● **Task description**: Can you retype the stretch of items from the very beginning through the line containing "click(x=546, y=118)", both ends included, exactly as it stands but without the pictures?

-- start of Dataset excerpts --

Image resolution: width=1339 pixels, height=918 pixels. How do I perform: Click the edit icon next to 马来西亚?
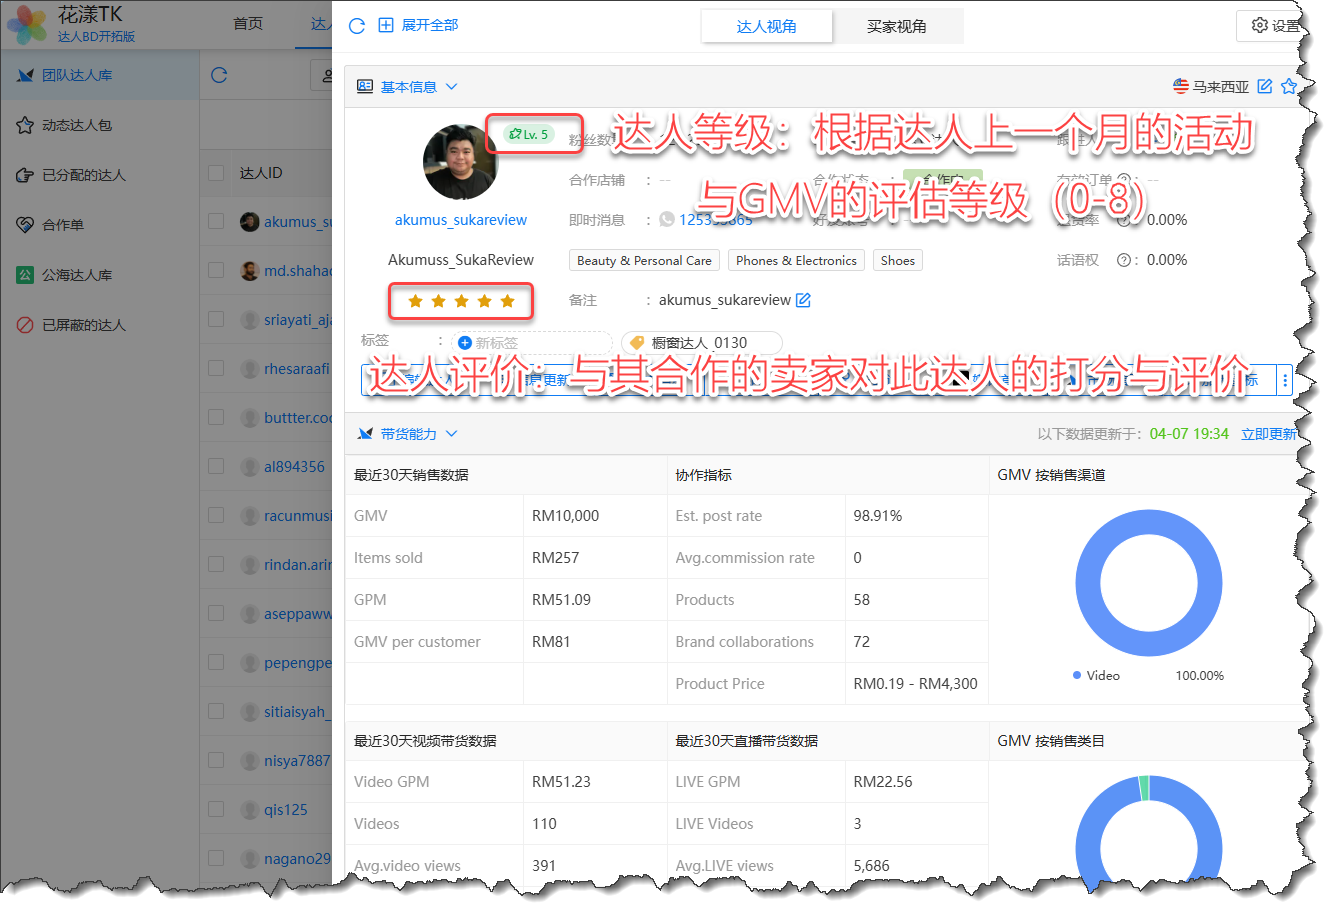click(1264, 87)
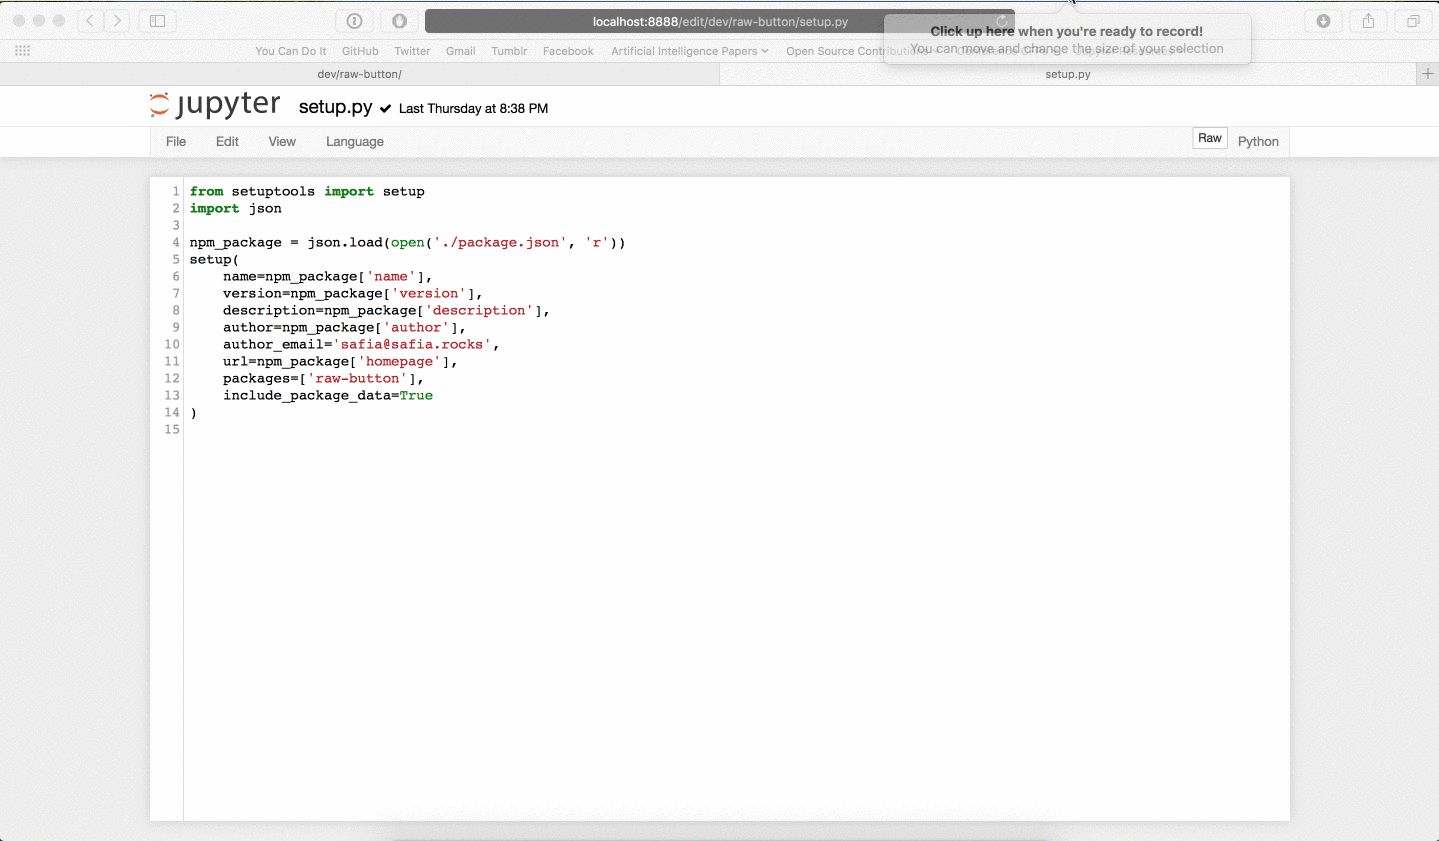Open the GitHub bookmark

click(360, 51)
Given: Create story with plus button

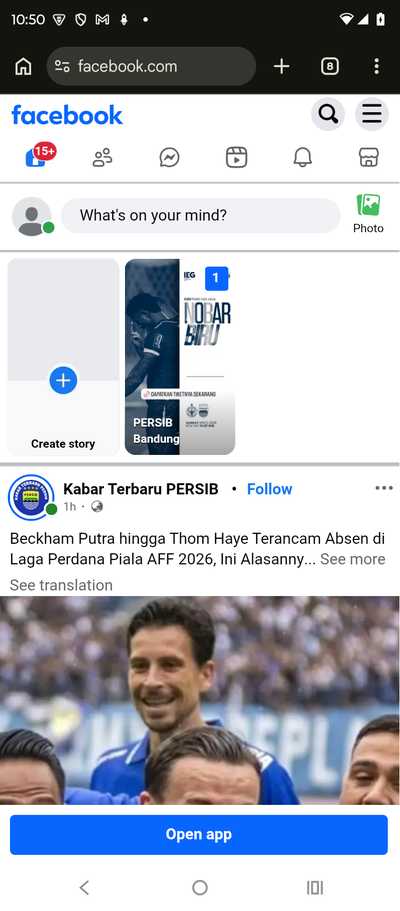Looking at the screenshot, I should [63, 381].
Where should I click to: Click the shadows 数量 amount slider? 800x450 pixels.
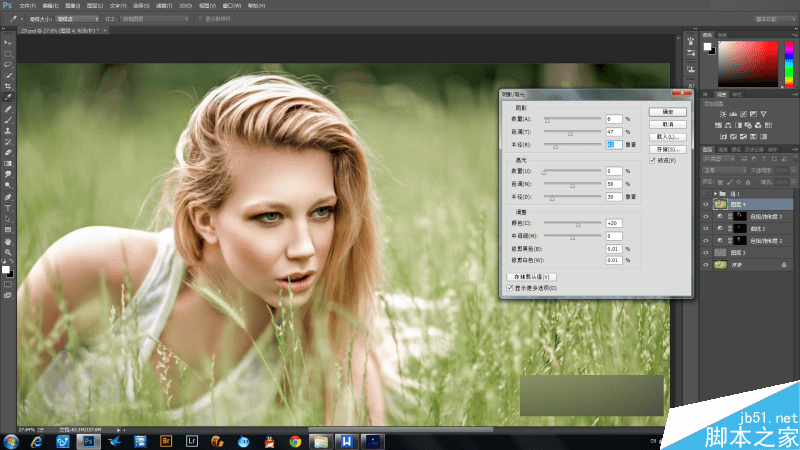click(x=546, y=118)
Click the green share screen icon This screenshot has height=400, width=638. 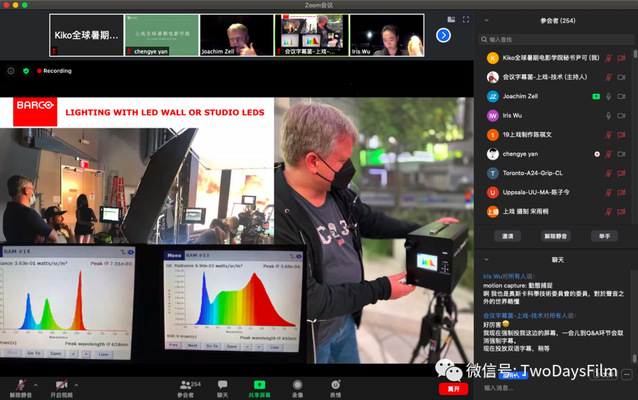(260, 384)

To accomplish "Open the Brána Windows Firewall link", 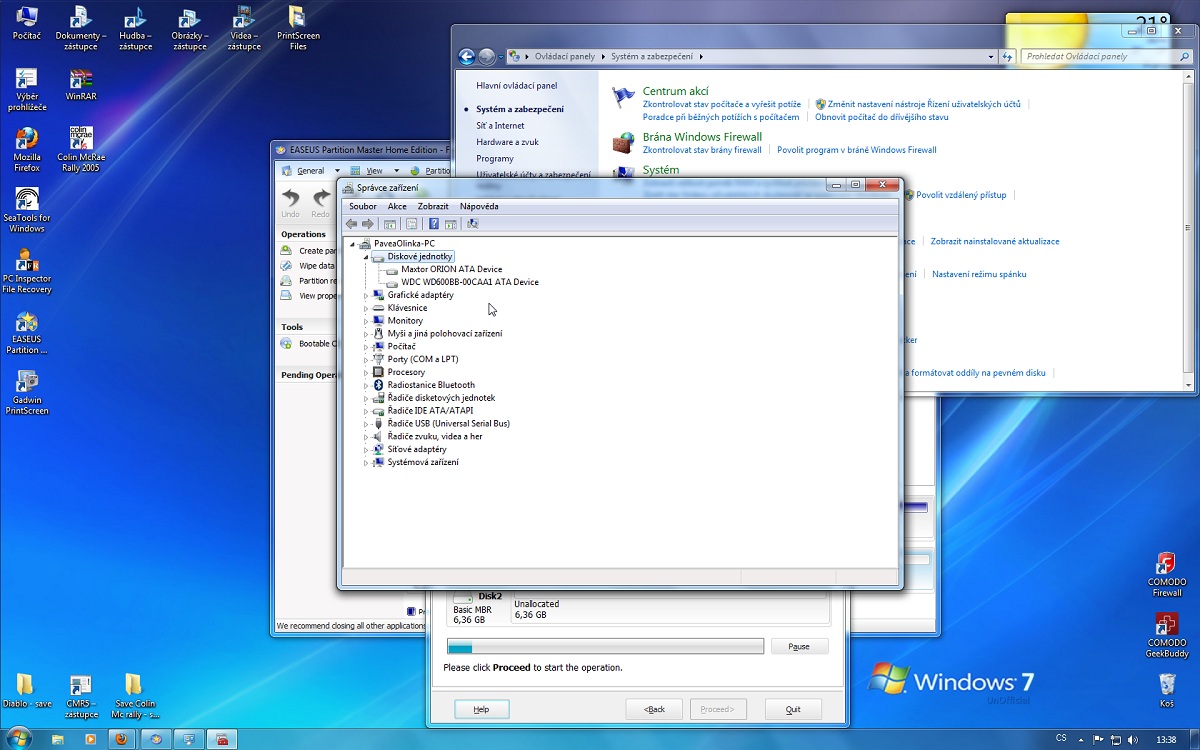I will pyautogui.click(x=702, y=137).
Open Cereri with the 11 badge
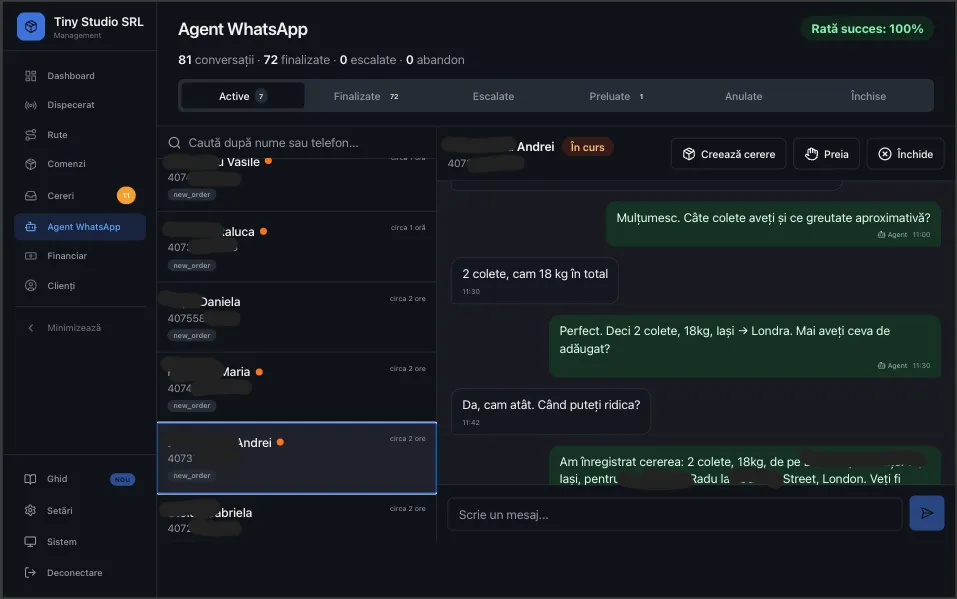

-- end of Dataset excerpts --

● **Solution for this exercise**:
Image resolution: width=1339 pixels, height=918 pixels. How do I perform: Click the edit icon next to 马来西亚?
click(1264, 87)
Open the GitHub bookmark

click(360, 51)
Given: Create story with plus button

Looking at the screenshot, I should [63, 381].
Where should I click to: Click the shadows 数量 amount slider? 800x450 pixels.
click(x=546, y=118)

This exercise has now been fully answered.